A California federal judge's frustration with a recent copyright case ruling was manifestly apparent in the dissent she wrote in a 9th U.S. Circuit Court of Appeals 2-1 split decision.
Judge Jacqueline Nguyen didn't just think her fellow justices erred in their view that one song illegally copied another. She didn't even regard the two examined works as being remotely similar, penning a scathing rebuttal that portrayed the ruling as a clear threat to musical artists.
The majority decision "establishes a dangerous precedent that strikes a devastating blow to future musicians and composers everywhere," Nguyen wrote.
The subject matter at the heart of the case concluded last week in Los Angeles is the song "Blurred Lines," a song credited to writers and well-known pop artists Robin Thicke and Pharrell Williams. They were sued by the estate of deceased artist Marvin Gaye, which contended that the song ripped off the earlier Gaye creation "Got to Give it Up." A jury in a preceding trial sided with the Gaye family, with a $5.3 million money judgment being awarded them in the case.
The appeals tribunal affirmed that decision. What is likely to emerge as the most notable aspect of the case is the court's acceptance of the trial judge's instructions to the jury in the lower proceeding. The court ordered the jury members to determine whether infringement existed based only on an examination of compared sheet music.
In other words, the jury never even heard the songs.
And they didn't need to, stated the appeals ruling, given the broad protection that already copyrighted works are entitled to.
Judge Nguyen's sharp dissent cast the ruling as an aberration allowing for copyright protection that simply goes too far.
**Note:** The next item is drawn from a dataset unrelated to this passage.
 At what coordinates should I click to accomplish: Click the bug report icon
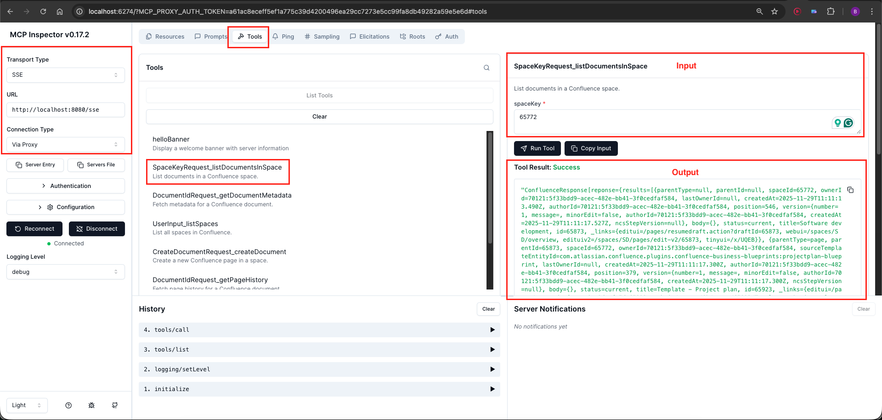point(91,405)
She argued that, while the songs might be similar in style, "They differ in melody, harmony, and rhythm."
And that could only be ascertained by a side-by-side comparison of the recordings, she wrote.
The defense team for Thicke and Williams was unsurprisingly dismayed by the ruling.
"We stand by the fact that these are two entirely different songs," stated one spokesperson following the ruling.